SHORT EXERCISE: Pick out and copy each line of the records that contains the word "Open".

EXTRACTED RECORDS:
═══

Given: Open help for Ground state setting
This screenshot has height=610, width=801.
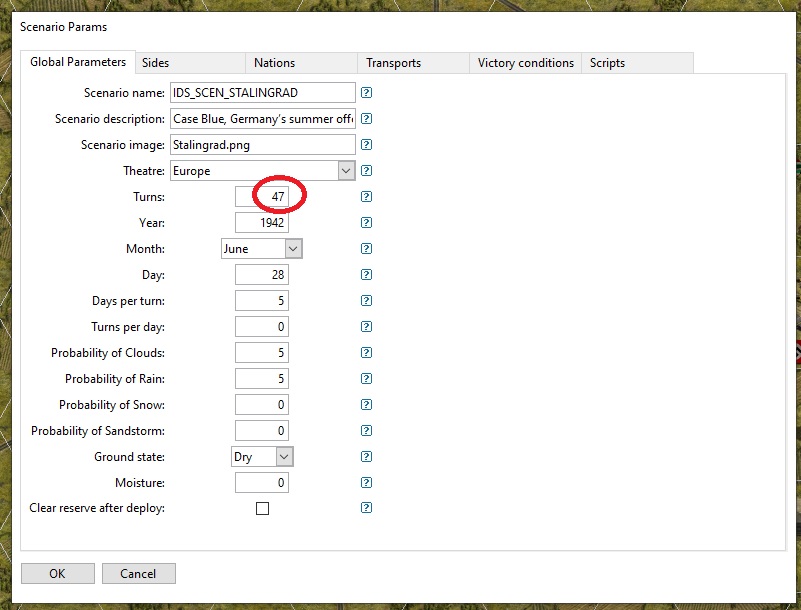Looking at the screenshot, I should pyautogui.click(x=366, y=457).
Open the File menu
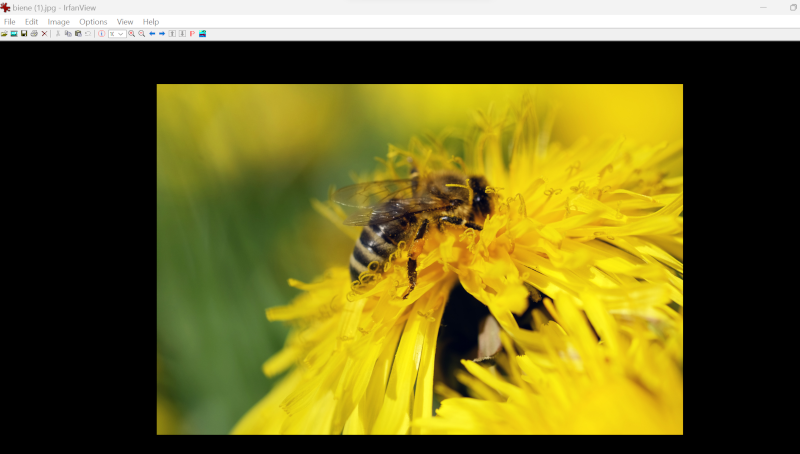This screenshot has height=454, width=800. [x=9, y=22]
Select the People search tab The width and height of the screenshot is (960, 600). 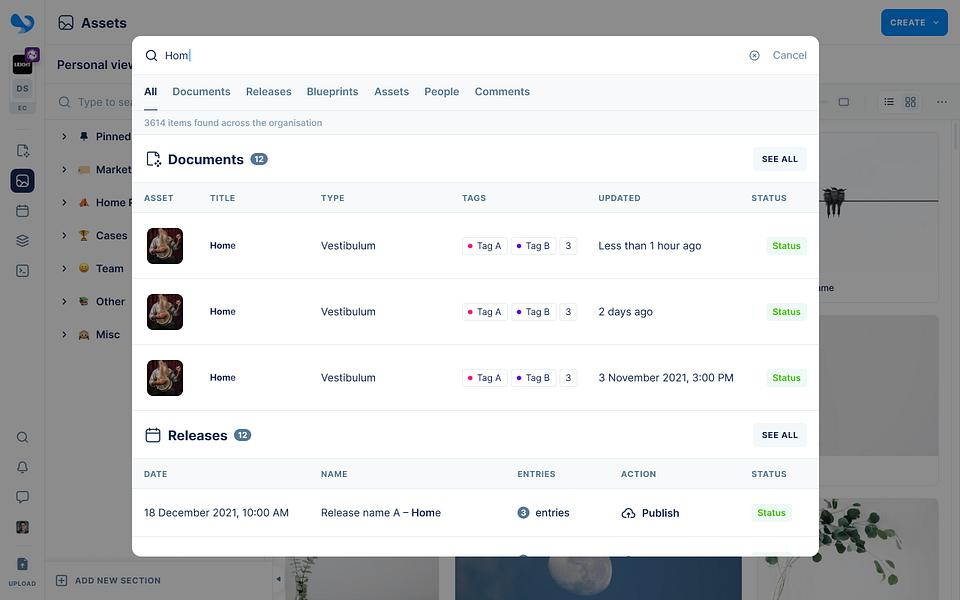(x=441, y=92)
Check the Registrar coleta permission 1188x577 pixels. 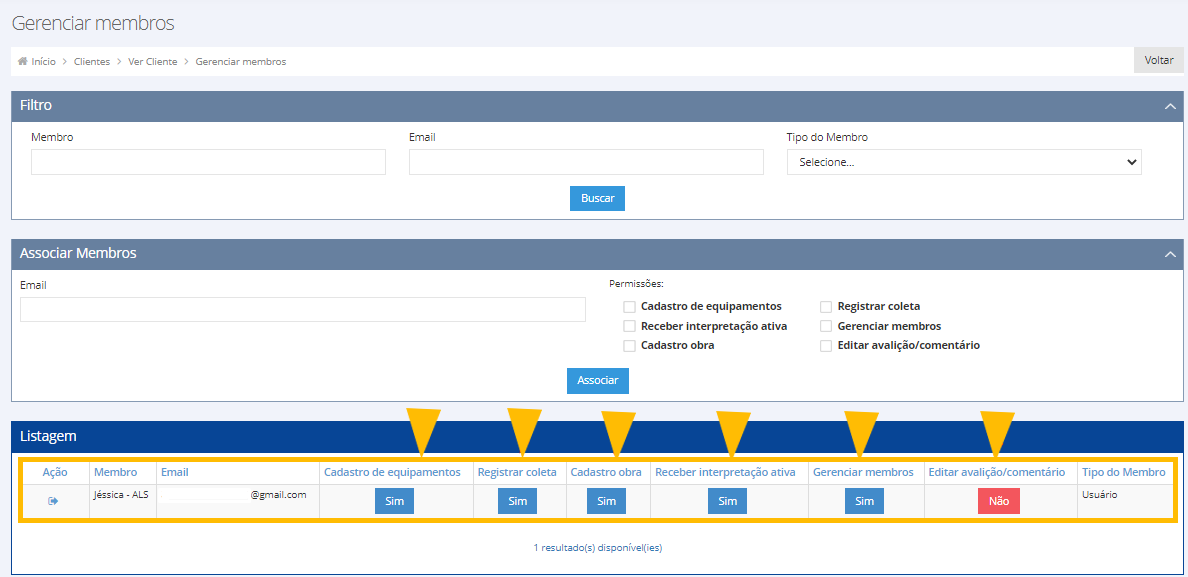point(826,307)
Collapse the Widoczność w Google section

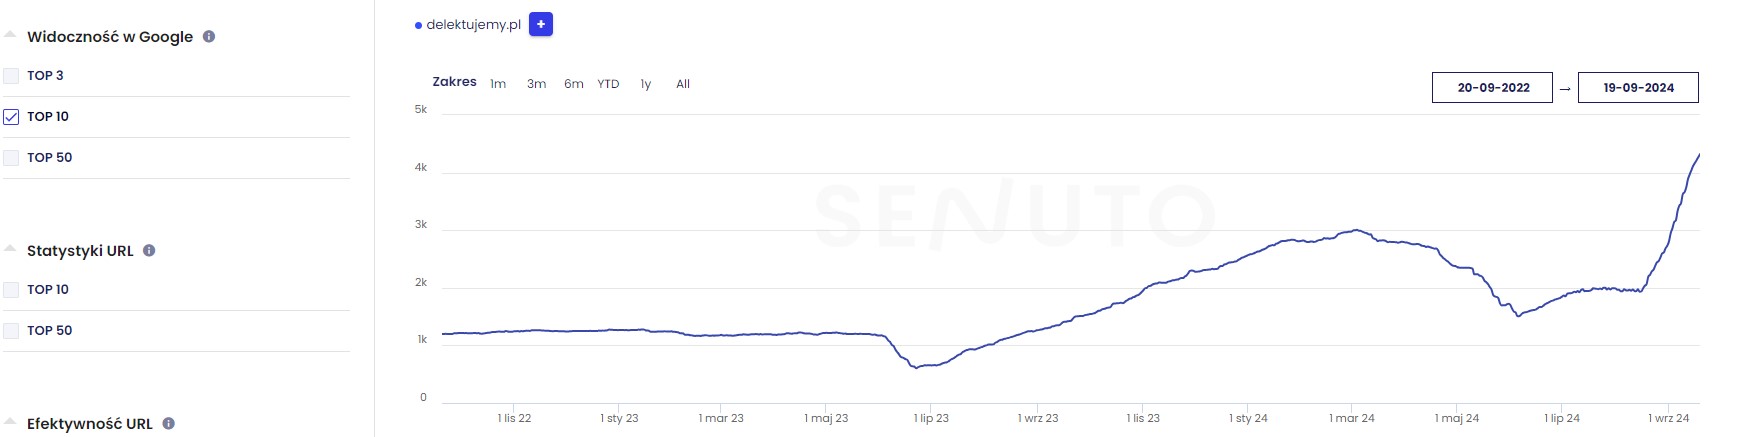coord(10,35)
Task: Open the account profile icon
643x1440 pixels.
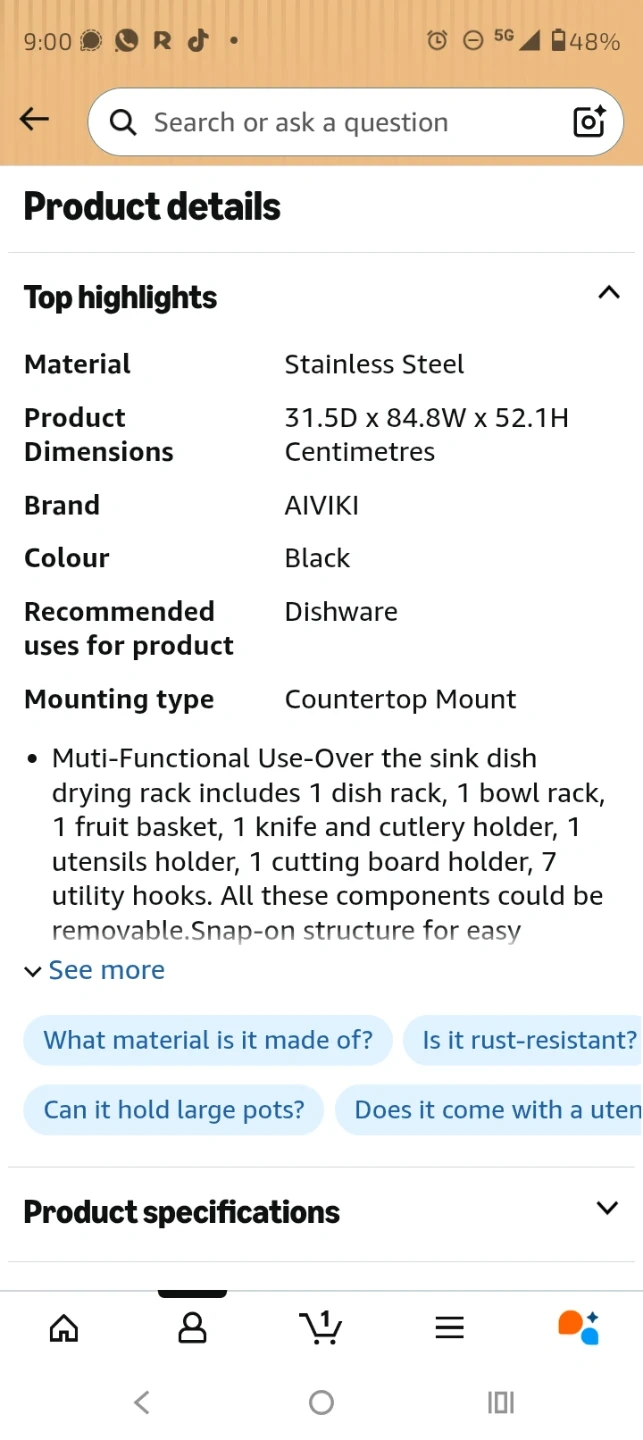Action: point(192,1327)
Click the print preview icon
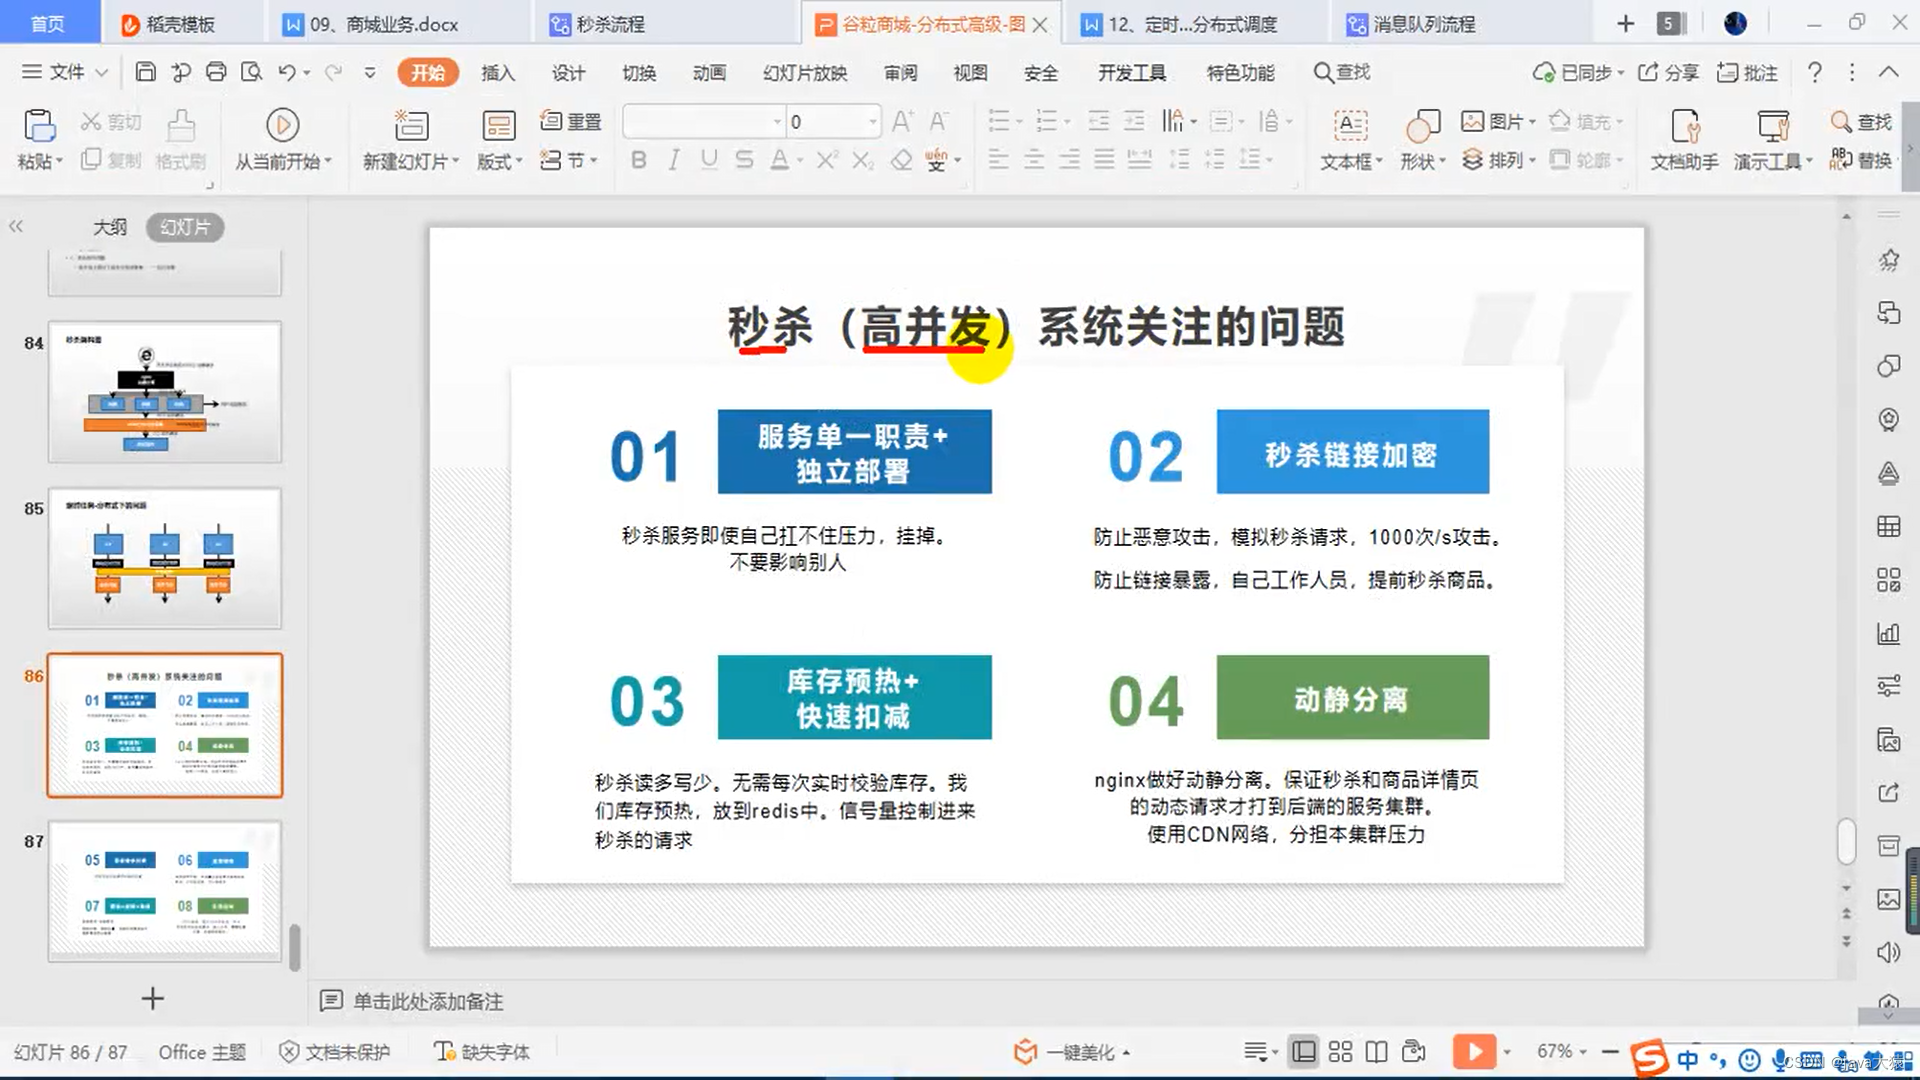1920x1080 pixels. (251, 72)
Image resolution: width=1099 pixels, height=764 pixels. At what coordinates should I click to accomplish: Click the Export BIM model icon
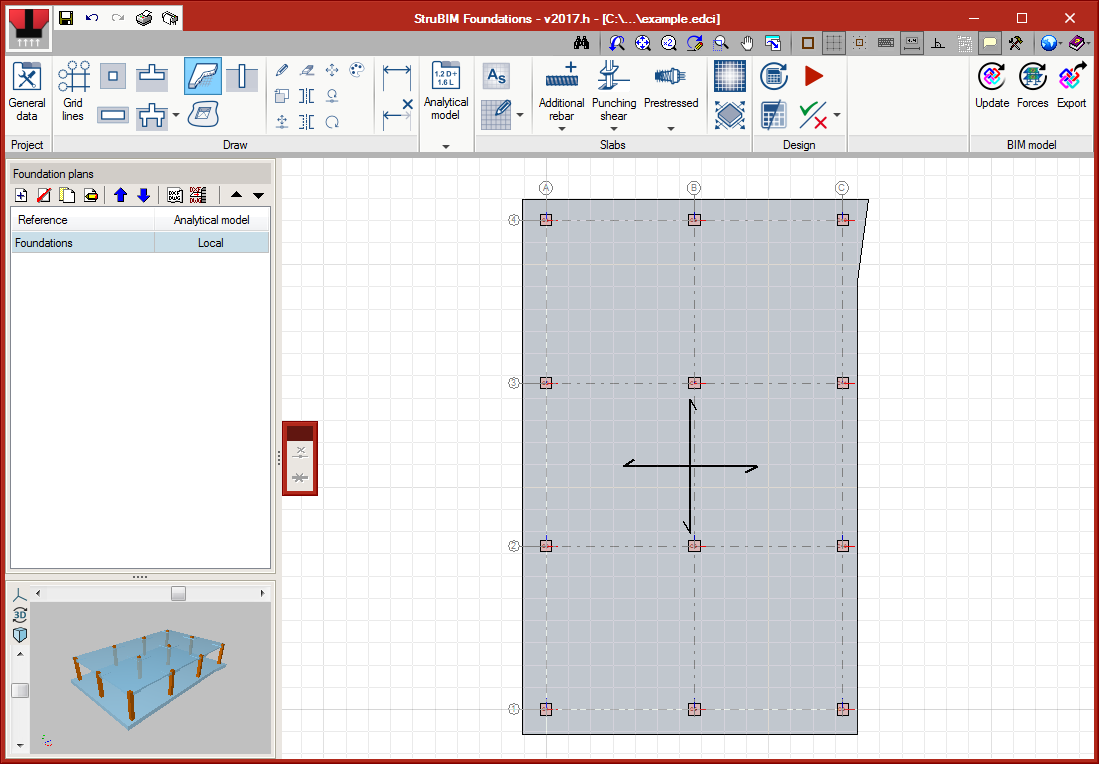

═══

RESULT OF THIS EXERCISE:
Given: Open help for Ground state setting
Open the File menu
Task: Open the account profile icon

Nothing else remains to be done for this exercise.